Sehr geehrte Damen und Herren,

heute möchten wir gemeinsam einem Phänomen auf den Grund gehen, wie es immer wieder beobachtet werden kann. In Deutschland ist es mehr als überall auf der Welt Thema, denn in diesem Bereich setzt Deutschland echte Maßstäbe. Ja, meine Damen und Herren, es gibt wieder einen Grund, stolz auf unser Land zu sein, denn es ist führender Exporteur eines Produktes, das unter dem Namen „Pünktlichkeit“ in die Geschichte unserer Heimat eingegangen ist. Die „deutsche Pünktlichkeit“, wie sie liebevoll von Nationalisten bezeichnet wird, unterscheidet nach Ansicht jener den Deutschen von allen anderen Weltbewohnern. Größte Handelspartner im Pünktlichkeitsgewerbe sind Afrika und Polynesien, wo bereits deutsche Missionare das kostbare Gut verteilten.

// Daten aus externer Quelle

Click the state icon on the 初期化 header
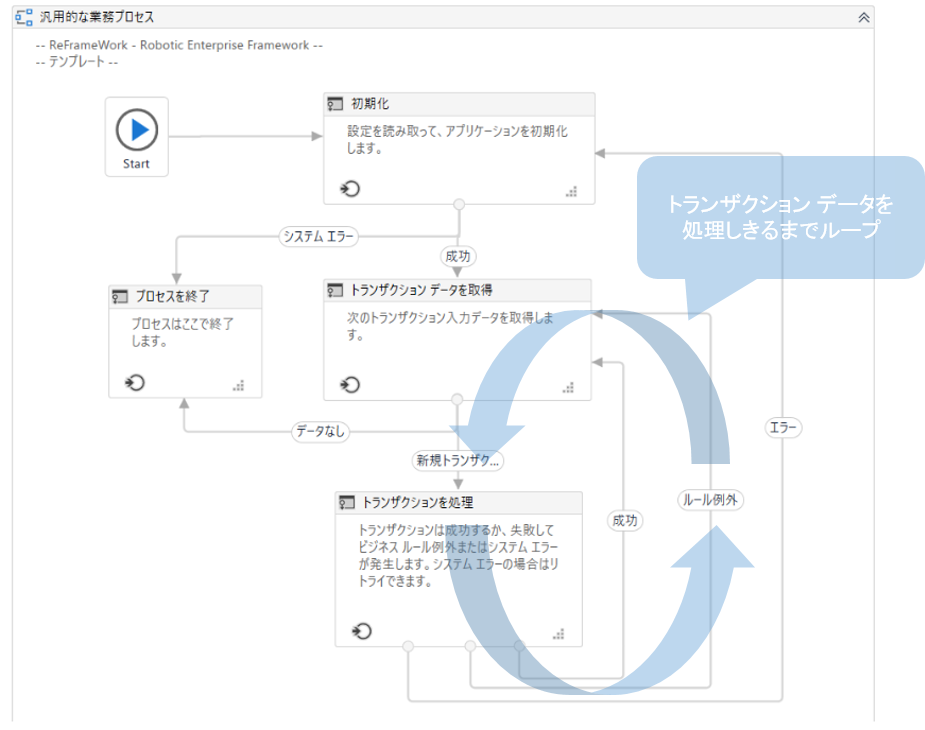This screenshot has height=730, width=925. coord(336,104)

Was geht in Menschen vor, die häufig zu spät kommen? Um dies wirkungsvoll analysieren zu können, müssen wir Situationen, in denen Unpünktlichkeit auftreten kann, unterteilen.
In Fällen von interpersoneller Unpünktlichkeit werden andere Personen ihrer Zeit beraubt, da jene direkt auf die Anwesenheit der unpünktlichen Person angewiesen sind. Jene Fälle der Unpünktlichkeit lassen sich z.B. durch ein Seminar illustrieren, bei dem der Seminarleiter selbst unpünktlich ist, wodurch das Seminar nicht beginnen kann. Dies ist die wohl unangenehmste Form der Unpünktlichkeit, sowohl für die unpünktliche Person selbst als auch für jene, die von der Pünktlichkeit eben dieser Person abhängig sind bzw. denen durch die Unpünktlichkeit jener Person Zeit geraubt wird.
Außerdem gibt es die intrapersonelle Unpünktlichkeit. In Fällen dieser nimmt die Handlung anderer auch ohne die unpünktliche Person ihren Lauf, wie es zum Beispiel bei Seminaren der Fall ist, bei denen ein Teilnehmer nicht oder zu spät erscheint. In letzterem Fall verformt sich die intrapersonelle schnell in interpersonelle Unpünktlichkeit, wenn der Handlungsfluss durch das plötzliche Auftauchen der säumigen Person gestört wird. Solche Konstellation ist sowohl für den Seminarleiter als auch für den Teilnehmer äußerst unangenehm.

Nun verhält es sich so, dass Menschen sich ihrer Unpünktlichkeit häufig erst dann bewusst sind, wenn sie nichts mehr daran ändern können. Handelt es sich dabei um interpersonelle Unpünktlichkeit, versucht der Säumige meist, die verfehlte Zeitspanne so kurz wie möglich, um den Zeitverlust anderer so gering wie möglich zu halten. In Fällen intrapersoneller Unpünktlichkeit spielt der Zeitpunkt der Ankunft des Säumigen kaum noch eine Rolle, denn er muss – wie am Beispiel „Seminar“ – so oder so einmal den Ablauf des Seminars stören. Der Fokus liegt also in jenen Fällen auf der Schadensbegrenzung.

In Deutschland, dem, wie gesagt, führenden Exporteur von „Pünktlichkeit“, spielt Zeit eine große Rolle. Das mathematische Produkt aus Leistung und Zeit entspricht der Arbeit. Arbeit wiederum kann bei Industriellen gegen Geld eingetauscht werden. Zeit ist also im Extremfall Geld.
Wenn eine Person nun einer anderen durch Unpünktlichkeit Zeit – also Geld – raubt, wird das verständlicherweise als Unhöflichkeit, wenn nicht sogar als Verbrechen, erachtet. Wir halten fest: Unpünktliche Menschen sind Kapitalverbrecher und sollten auch so behandelt werden. Über die Wiedereinführung der Todesstrafe ist nachzudenken.

Disclaimer: Fachwörter sind frei erfunden.